* Problem requirements
Without omitting anything, retype the data that follows.

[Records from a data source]
--------------------------------------------------
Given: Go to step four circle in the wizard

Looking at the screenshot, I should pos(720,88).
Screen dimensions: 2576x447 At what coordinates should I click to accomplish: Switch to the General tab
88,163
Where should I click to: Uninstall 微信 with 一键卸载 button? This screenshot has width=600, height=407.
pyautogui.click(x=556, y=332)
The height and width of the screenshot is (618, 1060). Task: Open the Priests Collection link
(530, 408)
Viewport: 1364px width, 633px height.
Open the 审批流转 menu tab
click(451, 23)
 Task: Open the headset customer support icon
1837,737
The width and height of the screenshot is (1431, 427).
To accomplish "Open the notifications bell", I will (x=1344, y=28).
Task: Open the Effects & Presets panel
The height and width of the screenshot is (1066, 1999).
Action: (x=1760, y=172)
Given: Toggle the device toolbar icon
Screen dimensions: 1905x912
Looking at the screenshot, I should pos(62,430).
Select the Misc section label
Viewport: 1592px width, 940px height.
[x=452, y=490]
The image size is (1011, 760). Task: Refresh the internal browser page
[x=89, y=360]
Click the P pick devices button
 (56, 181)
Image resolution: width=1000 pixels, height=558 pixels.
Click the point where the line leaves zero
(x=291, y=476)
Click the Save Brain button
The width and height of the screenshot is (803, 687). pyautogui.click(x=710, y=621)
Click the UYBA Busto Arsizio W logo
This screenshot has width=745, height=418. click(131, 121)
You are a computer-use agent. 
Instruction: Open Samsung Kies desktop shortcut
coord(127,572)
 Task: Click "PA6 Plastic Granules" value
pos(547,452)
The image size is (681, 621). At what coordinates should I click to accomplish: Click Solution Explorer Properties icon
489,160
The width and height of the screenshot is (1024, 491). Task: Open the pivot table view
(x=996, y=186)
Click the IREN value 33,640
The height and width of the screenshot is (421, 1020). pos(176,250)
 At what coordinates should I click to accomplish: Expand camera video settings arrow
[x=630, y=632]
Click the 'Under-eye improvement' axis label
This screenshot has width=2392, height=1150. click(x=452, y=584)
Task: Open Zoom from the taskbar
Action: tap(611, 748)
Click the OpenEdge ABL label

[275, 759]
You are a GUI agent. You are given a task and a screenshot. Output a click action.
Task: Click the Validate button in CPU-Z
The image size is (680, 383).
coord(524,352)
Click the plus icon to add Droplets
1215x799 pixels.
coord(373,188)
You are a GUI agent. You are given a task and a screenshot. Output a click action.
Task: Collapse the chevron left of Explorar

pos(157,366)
--------------------------------------------------
* Answer for this exercise
Given: Go to step four circle in the wizard

Looking at the screenshot, I should pos(720,88).
Screen dimensions: 2576x447 At what coordinates should I click to accomplish: Switch to the General tab
88,163
Where should I click to: Uninstall 微信 with 一键卸载 button? This screenshot has width=600, height=407.
pyautogui.click(x=556, y=332)
The height and width of the screenshot is (618, 1060). Task: Open the Priests Collection link
(530, 408)
Viewport: 1364px width, 633px height.
Open the 审批流转 menu tab
click(451, 23)
 Task: Open the headset customer support icon
1837,737
The width and height of the screenshot is (1431, 427).
To accomplish "Open the notifications bell", I will (x=1344, y=28).
Task: Open the Effects & Presets panel
The height and width of the screenshot is (1066, 1999).
Action: (x=1760, y=172)
Given: Toggle the device toolbar icon
Screen dimensions: 1905x912
Looking at the screenshot, I should pos(62,430).
Select the Misc section label
Viewport: 1592px width, 940px height.
[x=452, y=490]
The image size is (1011, 760). Task: Refresh the internal browser page
[x=89, y=360]
Click the P pick devices button
 (56, 181)
Image resolution: width=1000 pixels, height=558 pixels.
Click the point where the line leaves zero
(x=291, y=476)
Click the Save Brain button
The width and height of the screenshot is (803, 687). pyautogui.click(x=710, y=621)
Click the UYBA Busto Arsizio W logo
This screenshot has width=745, height=418. click(131, 121)
You are a computer-use agent. 
Instruction: Open Samsung Kies desktop shortcut
coord(127,572)
 Task: Click "PA6 Plastic Granules" value
pos(547,452)
The image size is (681, 621). At what coordinates should I click to accomplish: Click Solution Explorer Properties icon
489,160
The width and height of the screenshot is (1024, 491). Task: Open the pivot table view
(x=996, y=186)
Click the IREN value 33,640
The height and width of the screenshot is (421, 1020). pos(176,250)
 At what coordinates should I click to accomplish: Expand camera video settings arrow
[x=630, y=632]
Click the 'Under-eye improvement' axis label
This screenshot has width=2392, height=1150. click(x=452, y=584)
Task: Open Zoom from the taskbar
Action: tap(611, 748)
Click the OpenEdge ABL label

[275, 759]
You are a GUI agent. You are given a task and a screenshot. Output a click action.
Task: Click the Validate button in CPU-Z
The image size is (680, 383).
coord(524,352)
Click the plus icon to add Droplets
1215x799 pixels.
coord(373,188)
You are a GUI agent. You are given a task and a screenshot. Output a click action.
Task: Collapse the chevron left of Explorar

pos(157,366)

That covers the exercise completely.